Imagine a bunch of earnest young men fixing computers, biting the heads off live chickens for lunch. Or a governor who does. Sets bounds on things, doesn't it?
Beer -- because there's no tea. *And no Hundred Dollars. http://en.wikipedia.org/wiki/You_Bet_Your_Life
-
-
Monday 1st July 2013 13:31 GMT Anonymous Coward
I like the venn diagram
The venn diagram seems good enough to me (I don't care if people call me a Geek or Nerd - I take them both as compliments).

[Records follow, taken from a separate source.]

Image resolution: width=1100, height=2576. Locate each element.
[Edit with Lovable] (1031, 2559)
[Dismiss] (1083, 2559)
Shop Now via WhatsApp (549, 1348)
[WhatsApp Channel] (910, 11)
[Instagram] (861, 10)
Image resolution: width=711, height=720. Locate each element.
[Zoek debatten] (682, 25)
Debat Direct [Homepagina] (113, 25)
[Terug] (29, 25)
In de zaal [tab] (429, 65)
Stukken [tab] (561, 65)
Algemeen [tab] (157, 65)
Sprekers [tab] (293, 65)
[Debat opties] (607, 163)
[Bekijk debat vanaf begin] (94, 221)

I would change one thing though, and that is to relabel the bit of 'obsession' that does not intersect with other areas as 'fanbois'. To me a fanboy is somebody who has all the obsession but has lost rationality and a sense of logic - therefore they sit outside of the 'intelligence' sphere. As they also love showing off their 'toys' they are normally not socially inept either.
-
Monday 1st July 2013 13:55 GMT admiraljkb
I always thought the biggest difference was...

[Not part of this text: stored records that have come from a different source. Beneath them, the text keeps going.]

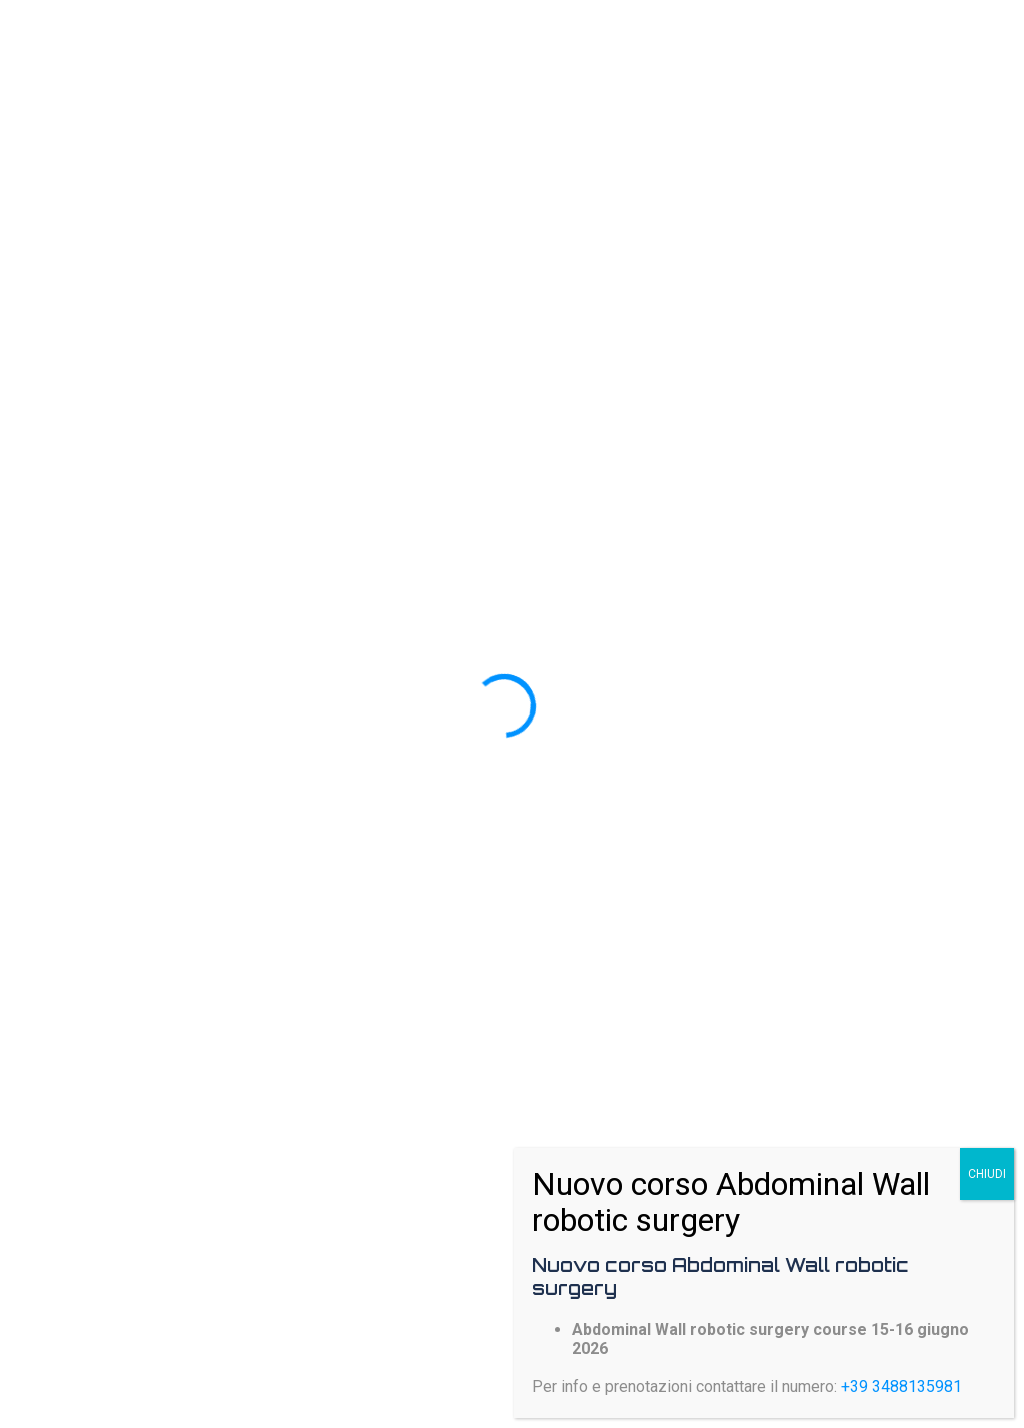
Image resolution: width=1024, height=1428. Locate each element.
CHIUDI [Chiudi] (987, 1174)
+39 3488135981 (901, 1386)
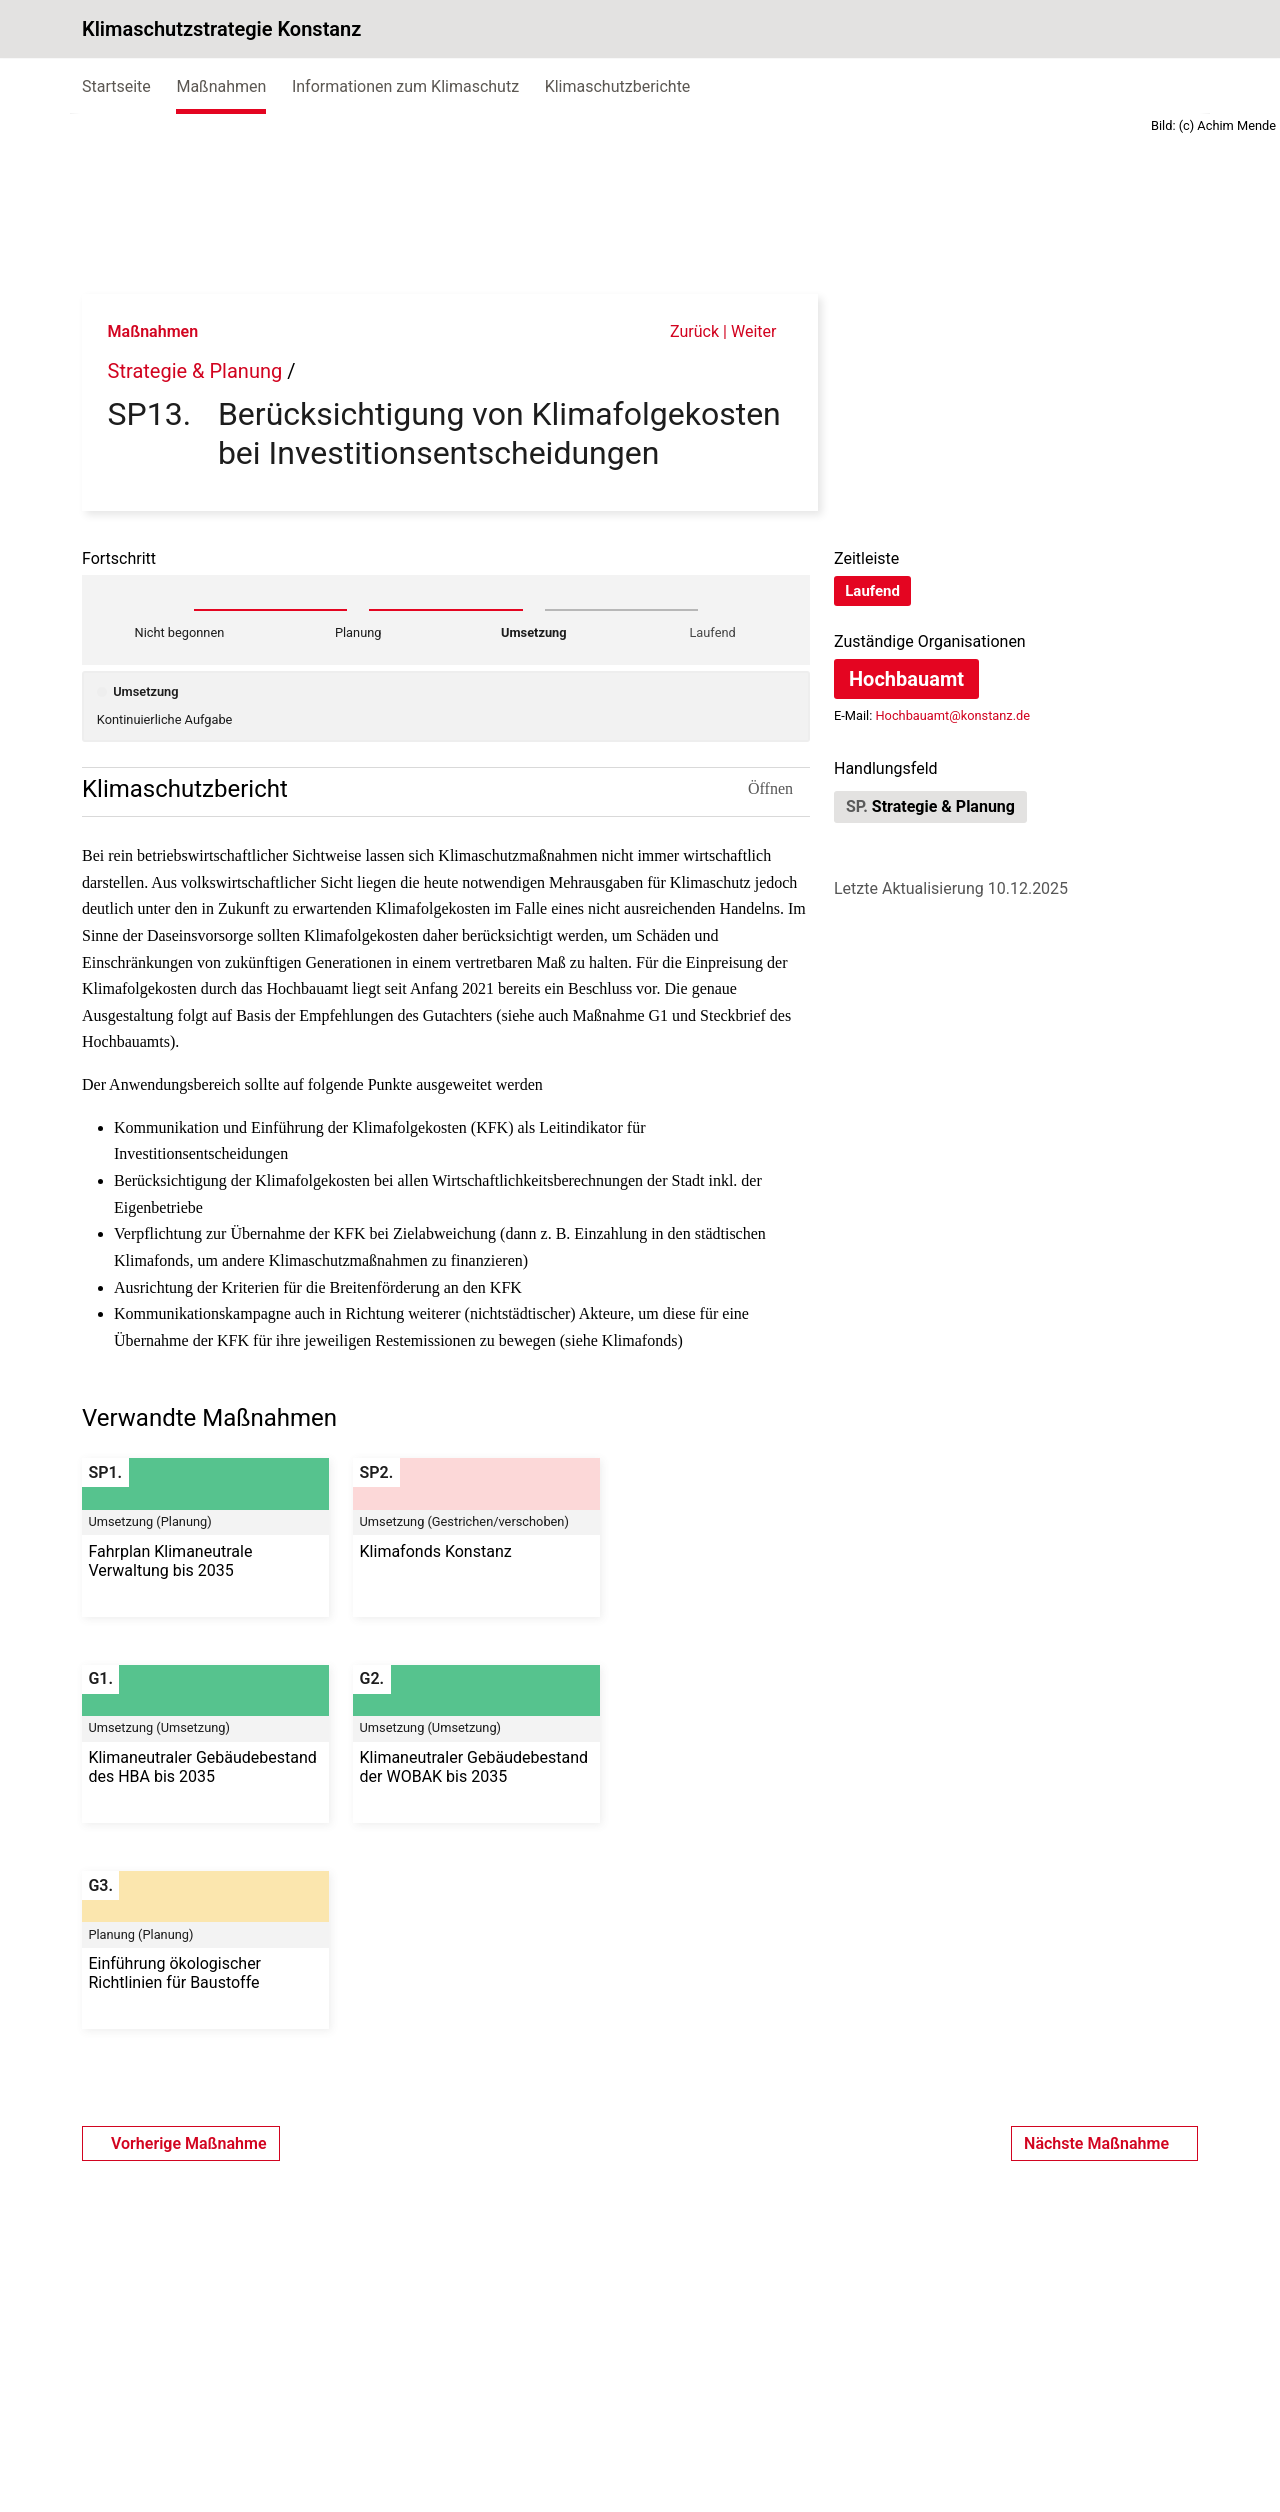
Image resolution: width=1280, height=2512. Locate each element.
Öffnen (778, 788)
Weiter (761, 331)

Geek = Intelligent, and all that, and really techno oriented. Probably watches Star Trek and like SciFi.
Nerd = Geek + "not only goes to Comicon, but goes dressed as their favourite Klingon." (for extra bonus points, the Klingon in question has to be the most obscure possible, and they'd be happy to explain it at length the significance of "ToR", credited as "Klingon #5" played by ..., who was at the back of scene 5, episode 12, on stardate 749024)
I'm mostly in the Geek category, but I do have Nerdy friends. :) Re-reading the above, I think it could be shortened to:
Nerd = Geek with Aspergers...
-
Monday 1st July 2013 14:40 GMT sisk
Wrong premise
He started out with the wrong definition for nerd. Nerd, according to everyone I've ever heard from on the subject who has an opinion worth noting (in other words, people who realize it's not an insult to be hurled at people smarter than them) is simply a very smart person with wide ranging knowledge. His definition of geek is spot on, but nerds aren't subject specific.
-
Tuesday 2nd July 2013 15:34 GMT AB4CT
Geeks - Nerds -- We've got that settled - How about BOFFINS???
So, now we have Geeks & Nerds sorted. How about Boffins??? In the US, we don't use the term boffins, but refer to scientists or engineers or mathematicians or any number of really smart guys and gals. Then what is a boffin and what is a scientist or engineer or mathematician or any number of really smart guys and gals"?